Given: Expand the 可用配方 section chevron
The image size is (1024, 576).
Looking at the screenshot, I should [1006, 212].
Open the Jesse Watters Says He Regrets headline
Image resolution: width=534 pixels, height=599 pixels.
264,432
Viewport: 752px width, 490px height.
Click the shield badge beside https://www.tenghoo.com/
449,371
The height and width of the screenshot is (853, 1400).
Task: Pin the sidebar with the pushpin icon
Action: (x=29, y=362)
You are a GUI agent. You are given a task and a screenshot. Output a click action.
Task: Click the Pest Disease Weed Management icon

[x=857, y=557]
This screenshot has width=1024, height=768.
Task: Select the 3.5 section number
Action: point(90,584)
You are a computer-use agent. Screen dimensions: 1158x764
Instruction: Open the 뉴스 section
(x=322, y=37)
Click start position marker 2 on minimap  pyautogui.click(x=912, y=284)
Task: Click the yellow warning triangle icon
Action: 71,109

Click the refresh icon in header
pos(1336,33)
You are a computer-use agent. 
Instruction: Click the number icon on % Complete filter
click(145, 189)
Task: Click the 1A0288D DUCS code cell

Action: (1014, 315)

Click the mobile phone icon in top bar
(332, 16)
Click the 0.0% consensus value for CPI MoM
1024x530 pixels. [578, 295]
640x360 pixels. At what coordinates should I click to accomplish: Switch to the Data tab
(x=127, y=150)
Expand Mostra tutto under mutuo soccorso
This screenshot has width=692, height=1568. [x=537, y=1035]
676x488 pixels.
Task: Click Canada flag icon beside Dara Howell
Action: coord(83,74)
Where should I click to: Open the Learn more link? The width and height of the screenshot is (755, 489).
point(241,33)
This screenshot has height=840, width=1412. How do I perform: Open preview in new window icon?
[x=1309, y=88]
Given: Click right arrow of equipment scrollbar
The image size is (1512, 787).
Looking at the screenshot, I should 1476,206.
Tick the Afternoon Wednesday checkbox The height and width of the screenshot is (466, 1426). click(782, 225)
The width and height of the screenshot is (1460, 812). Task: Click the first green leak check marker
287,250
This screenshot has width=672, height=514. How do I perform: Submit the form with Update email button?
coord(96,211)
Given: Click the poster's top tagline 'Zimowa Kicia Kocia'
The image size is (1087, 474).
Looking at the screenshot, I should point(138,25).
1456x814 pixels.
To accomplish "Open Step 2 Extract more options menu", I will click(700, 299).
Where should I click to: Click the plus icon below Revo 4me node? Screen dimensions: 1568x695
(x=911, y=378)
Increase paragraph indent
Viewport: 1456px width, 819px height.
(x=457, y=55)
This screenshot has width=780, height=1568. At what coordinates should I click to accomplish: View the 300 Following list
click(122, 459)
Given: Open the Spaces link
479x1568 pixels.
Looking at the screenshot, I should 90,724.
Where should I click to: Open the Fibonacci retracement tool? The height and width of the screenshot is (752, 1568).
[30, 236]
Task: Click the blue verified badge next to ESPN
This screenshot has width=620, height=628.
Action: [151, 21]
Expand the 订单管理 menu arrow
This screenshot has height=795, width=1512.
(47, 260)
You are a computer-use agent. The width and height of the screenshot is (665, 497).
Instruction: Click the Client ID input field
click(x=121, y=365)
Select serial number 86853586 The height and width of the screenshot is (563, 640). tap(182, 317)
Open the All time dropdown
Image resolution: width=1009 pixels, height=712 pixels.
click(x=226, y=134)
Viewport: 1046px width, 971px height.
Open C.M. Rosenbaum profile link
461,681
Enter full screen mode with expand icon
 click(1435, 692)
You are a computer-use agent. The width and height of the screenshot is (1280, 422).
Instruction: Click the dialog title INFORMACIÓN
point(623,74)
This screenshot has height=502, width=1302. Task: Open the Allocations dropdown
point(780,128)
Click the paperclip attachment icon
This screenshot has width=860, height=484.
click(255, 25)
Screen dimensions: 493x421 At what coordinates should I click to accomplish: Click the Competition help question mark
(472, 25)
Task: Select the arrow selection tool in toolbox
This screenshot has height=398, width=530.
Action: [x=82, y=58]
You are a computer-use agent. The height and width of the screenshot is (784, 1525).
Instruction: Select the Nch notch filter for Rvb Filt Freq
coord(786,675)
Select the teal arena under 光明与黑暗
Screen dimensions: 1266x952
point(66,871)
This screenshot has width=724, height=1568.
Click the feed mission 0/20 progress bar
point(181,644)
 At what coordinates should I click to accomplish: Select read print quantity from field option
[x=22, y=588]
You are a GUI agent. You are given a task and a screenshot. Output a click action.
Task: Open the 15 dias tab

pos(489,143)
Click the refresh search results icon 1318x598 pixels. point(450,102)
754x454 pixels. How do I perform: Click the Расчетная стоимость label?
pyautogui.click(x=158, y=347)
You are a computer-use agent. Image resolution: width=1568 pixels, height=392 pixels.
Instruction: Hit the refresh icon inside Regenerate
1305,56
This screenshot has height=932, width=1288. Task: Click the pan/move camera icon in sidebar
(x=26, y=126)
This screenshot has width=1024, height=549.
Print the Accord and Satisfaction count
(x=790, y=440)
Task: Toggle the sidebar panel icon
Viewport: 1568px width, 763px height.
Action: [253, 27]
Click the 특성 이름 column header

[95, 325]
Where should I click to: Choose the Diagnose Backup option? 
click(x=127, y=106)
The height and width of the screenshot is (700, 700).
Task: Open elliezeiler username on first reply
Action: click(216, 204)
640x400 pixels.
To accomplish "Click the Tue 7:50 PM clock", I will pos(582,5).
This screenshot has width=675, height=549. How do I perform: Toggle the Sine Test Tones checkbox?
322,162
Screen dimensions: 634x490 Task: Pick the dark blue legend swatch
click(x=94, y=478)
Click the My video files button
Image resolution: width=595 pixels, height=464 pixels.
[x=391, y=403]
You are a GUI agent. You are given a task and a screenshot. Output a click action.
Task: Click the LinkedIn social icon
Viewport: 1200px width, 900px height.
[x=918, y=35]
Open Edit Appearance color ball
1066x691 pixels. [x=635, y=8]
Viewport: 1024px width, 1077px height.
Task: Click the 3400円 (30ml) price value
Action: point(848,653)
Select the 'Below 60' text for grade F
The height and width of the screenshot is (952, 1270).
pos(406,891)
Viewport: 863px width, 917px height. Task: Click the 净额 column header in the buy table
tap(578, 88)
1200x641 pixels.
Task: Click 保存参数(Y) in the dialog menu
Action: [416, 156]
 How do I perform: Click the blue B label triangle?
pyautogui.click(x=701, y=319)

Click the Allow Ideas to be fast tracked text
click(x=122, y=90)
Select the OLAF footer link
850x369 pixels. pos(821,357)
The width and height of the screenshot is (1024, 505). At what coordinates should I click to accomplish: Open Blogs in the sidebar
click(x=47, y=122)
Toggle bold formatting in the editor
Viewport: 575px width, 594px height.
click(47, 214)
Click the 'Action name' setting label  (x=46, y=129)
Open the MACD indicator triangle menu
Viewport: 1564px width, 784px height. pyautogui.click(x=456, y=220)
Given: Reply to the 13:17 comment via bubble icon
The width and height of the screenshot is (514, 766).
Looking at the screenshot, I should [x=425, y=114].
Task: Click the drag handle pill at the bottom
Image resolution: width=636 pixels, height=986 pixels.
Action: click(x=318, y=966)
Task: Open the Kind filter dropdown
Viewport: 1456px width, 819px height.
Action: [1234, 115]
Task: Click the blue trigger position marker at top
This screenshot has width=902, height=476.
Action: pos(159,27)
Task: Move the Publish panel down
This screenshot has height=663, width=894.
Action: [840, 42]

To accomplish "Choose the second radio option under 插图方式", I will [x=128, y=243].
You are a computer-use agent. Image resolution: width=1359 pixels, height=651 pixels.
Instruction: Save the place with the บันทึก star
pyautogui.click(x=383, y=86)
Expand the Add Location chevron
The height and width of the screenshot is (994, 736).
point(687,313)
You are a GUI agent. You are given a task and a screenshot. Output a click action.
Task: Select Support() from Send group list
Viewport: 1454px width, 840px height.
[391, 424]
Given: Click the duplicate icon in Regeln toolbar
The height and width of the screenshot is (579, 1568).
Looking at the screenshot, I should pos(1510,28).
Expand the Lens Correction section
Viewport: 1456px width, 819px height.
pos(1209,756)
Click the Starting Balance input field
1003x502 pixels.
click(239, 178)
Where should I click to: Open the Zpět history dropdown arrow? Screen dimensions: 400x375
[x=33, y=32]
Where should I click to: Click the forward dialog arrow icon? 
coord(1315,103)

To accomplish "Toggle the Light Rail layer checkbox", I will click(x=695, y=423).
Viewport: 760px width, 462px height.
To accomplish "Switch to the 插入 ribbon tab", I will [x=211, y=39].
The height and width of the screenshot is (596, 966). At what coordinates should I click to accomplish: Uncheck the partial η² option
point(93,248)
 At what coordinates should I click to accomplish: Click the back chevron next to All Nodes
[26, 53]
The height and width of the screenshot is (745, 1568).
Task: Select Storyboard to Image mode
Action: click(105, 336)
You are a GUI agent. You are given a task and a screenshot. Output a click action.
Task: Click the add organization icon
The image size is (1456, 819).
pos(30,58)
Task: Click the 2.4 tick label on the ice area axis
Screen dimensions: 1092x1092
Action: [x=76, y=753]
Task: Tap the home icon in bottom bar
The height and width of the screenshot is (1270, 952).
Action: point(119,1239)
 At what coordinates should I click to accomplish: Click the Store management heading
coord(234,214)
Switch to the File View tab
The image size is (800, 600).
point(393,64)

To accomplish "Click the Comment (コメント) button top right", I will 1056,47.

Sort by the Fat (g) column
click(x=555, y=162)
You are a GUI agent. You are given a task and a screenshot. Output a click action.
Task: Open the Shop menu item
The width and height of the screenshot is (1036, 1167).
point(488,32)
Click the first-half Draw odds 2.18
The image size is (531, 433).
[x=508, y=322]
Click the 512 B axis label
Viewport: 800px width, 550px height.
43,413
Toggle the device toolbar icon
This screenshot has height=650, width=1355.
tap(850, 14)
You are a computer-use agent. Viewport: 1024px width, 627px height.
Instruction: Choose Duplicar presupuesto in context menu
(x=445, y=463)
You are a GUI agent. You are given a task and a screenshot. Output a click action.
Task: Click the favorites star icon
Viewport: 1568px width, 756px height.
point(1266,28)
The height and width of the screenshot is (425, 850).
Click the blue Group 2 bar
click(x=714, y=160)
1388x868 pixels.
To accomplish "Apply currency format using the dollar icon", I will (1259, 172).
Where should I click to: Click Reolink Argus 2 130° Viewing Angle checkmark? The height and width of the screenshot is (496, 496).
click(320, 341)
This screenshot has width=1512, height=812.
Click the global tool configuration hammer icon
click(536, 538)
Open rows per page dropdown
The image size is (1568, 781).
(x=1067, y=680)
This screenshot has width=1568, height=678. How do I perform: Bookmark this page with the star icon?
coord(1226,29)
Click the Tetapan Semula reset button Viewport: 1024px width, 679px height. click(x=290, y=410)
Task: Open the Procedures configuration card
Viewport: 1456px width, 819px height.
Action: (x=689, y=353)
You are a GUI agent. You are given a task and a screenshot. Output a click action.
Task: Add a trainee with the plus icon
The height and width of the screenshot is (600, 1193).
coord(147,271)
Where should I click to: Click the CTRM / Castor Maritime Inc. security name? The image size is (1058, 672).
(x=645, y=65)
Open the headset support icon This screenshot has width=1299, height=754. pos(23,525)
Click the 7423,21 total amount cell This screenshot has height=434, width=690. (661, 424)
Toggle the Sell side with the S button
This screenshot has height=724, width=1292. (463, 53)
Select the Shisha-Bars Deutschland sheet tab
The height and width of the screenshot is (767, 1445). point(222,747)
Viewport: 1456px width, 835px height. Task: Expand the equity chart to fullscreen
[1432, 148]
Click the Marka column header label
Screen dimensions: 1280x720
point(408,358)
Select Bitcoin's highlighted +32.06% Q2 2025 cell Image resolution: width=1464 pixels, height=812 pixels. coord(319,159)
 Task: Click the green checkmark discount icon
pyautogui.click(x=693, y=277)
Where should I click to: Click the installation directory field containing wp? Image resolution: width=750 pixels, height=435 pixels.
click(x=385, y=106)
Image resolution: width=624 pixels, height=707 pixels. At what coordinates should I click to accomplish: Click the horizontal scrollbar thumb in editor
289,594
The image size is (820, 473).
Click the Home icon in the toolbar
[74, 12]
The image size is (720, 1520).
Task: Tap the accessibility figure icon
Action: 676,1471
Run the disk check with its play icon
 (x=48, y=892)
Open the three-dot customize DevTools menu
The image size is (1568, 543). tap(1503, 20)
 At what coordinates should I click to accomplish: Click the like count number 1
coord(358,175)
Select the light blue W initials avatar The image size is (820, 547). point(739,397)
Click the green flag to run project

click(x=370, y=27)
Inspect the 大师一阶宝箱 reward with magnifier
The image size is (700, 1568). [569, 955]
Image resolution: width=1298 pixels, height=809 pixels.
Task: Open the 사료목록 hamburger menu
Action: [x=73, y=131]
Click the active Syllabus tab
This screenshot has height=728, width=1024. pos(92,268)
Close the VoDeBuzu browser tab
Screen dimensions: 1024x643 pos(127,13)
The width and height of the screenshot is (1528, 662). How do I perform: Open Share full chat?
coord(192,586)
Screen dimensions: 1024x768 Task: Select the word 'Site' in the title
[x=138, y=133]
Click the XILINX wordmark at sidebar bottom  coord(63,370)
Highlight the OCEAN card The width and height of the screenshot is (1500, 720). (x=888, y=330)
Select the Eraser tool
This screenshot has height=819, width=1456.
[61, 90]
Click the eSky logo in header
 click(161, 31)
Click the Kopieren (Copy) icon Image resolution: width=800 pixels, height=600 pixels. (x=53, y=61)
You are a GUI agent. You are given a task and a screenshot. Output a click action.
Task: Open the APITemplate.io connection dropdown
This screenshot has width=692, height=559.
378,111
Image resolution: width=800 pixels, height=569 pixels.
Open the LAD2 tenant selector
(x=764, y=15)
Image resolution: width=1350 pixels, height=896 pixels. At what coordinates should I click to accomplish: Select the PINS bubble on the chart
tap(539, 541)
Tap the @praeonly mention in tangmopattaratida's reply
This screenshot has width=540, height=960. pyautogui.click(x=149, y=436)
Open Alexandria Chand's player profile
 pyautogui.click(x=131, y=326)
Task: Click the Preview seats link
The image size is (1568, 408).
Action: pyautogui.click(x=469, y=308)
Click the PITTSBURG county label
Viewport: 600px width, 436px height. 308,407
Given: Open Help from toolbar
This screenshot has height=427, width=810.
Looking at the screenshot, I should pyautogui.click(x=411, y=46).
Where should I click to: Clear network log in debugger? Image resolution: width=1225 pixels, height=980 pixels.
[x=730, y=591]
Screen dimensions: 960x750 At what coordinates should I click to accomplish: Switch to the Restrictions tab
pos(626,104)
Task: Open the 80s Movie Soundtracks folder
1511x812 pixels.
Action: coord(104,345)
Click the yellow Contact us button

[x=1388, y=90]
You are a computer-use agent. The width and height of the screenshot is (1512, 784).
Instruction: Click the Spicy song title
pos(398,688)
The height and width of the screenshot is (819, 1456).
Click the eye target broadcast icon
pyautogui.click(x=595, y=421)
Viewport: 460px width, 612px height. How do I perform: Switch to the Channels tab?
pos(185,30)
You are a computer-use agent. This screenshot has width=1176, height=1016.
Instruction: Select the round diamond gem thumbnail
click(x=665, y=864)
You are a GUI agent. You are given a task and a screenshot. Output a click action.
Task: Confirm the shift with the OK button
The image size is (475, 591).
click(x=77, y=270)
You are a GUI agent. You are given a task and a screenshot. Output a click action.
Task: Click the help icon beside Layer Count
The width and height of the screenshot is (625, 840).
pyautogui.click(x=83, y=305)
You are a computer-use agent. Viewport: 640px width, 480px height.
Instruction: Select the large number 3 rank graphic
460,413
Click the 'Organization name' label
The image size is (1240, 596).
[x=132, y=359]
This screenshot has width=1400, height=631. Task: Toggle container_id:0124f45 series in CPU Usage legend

Set problem
Write out, without any change, the stretch of the listing above from its first line through the line containing "Action: (x=29, y=362)".

Written response
Given: Expand the 可用配方 section chevron
The image size is (1024, 576).
Looking at the screenshot, I should [1006, 212].
Open the Jesse Watters Says He Regrets headline
Image resolution: width=534 pixels, height=599 pixels.
264,432
Viewport: 752px width, 490px height.
Click the shield badge beside https://www.tenghoo.com/
449,371
The height and width of the screenshot is (853, 1400).
Task: Pin the sidebar with the pushpin icon
Action: (x=29, y=362)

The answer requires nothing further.